Reasons Why Addressing Your Past Traumas Can Help You Beat Addiction


Traumatic experiences can shape how your life turns out. Whether it’s troubling childhood experiences or difficult experiences you’ve undergone as an adult, these situations impact your self-image and your worldview.

People who’ve suffered traumatic experiences are much more vulnerable to health conditions like diabetes, obesity, stroke, cancer, and heart attack. Besides, exposure to traumata is linked to substance use disorders like dependence and abuse.

However, the trauma you have gone through in the past doesn’t have to define your future. If you or your loved one is struggling with alcohol or drug abuse, there is a way out. At Infinite Recovery, an alcohol rehab facility in Austin, you’ll get to explore and resolve your past traumas, craft a recovery plan that suits your lifestyle, and flourish at your own pace.

Types of Trauma

Trauma isn’t just an unpleasant experience.
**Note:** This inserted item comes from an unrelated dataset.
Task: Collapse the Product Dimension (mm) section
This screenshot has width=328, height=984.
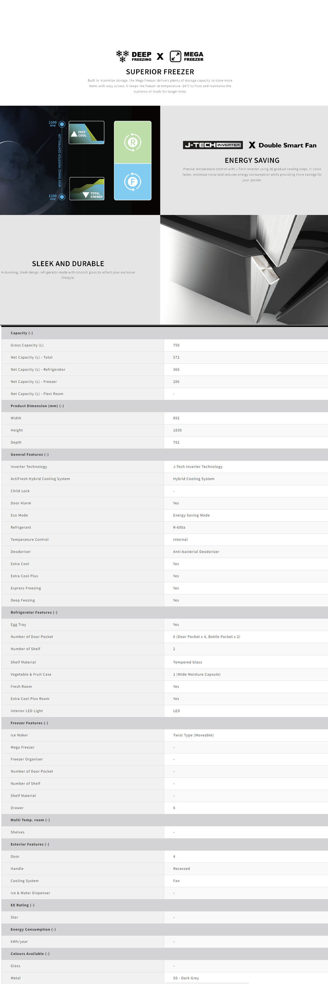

It’s an occurrence or a constellation of circumstances that leave a lasting impact on your mental, physical, spiritual, and social well-being.

Traumatic events trigger immense stress because they make you believe that you’re about to be seriously injured or lose your life. Your body and mind, therefore, respond by releasing fight-or-flight hormones like adrenaline and cortisol.

These bodily chemicals are vital in emergencies, but when you produce them in sustained and high concentrations, they can harm you. You may even lose your ability to distinguish between a recollection of a past traumatic event and actual dangerous situations that require a flight-or-flight response.

Those who have experienced trauma can sometimes get into a vicious loop where they can’t process or move past their distress. This then can lead to PSTD (Post-Traumatic Stress Disorder), a severe mental condition that’s associated with combatants returning from the battlefield.

You, however, don’t have to experience literal war for you to develop PSTD; any kind of traumatic event, for instance, childhood trauma, can lead to PSTD. Here are some of the common types of trauma:

  • Sexual abuse: this includes rape or any kind of sexual misconduct.
  • Harassment: this includes emotional, verbal, and physical bullying or constant undermining treatment
  • Domestic violence: this includes both physical and emotional abuse.
  • Discrimination: which may be based on gender, age, race, creed, and more.
  • Poverty or limited access to resources
  • Natural disasters like wildfires, hurricanes, earthquakes, or any other natural phenomenon that causes devastation.
  • Parental neglect
  • Terminal illness
  • Accidents, like fire or car crashes
  • Death, especially sudden deaths of loved ones
  • Career collapse, especially for those whose lives are centered on their careers

The Link Between Trauma and Substance Use Disorders

Traumatized people often cope by self-medicating with substances that make the user feel calm, empowered, or numbed. Trauma causes great distress, the sensation alcohol and other drugs create can feel like a relief.

For instance, a person may abuse benzodiazepines to alleviate ongoing anxiety. Stimulants can offer focus and energy that users feel they can’t attain without the drugs. Some users may take opioids to experience the euphoria that’s unavailable when they are sober. Some may consider psychedelics for self-discovery. Some take alcohol to bolster their ability to communicate and function in social settings, and marijuana to help them relax. This story plays out over and over with users and the substances they abuse.

Unfortunately, when you rely on substances, in time, you end up addicted. And for you to fully resolve the underlying trauma, you should address the addiction.

The first step of addiction treatment is getting rid of the substance from your through detox and with the help of medical professionals. A team of mental health and addiction professionals will provide you with personalized behavioural rehabilitation.

As you acquire healthy coping mechanisms, you won’t need to self-medicate anymore; you’ll be strong and empowered. Your past trauma doesn’t have to define your future.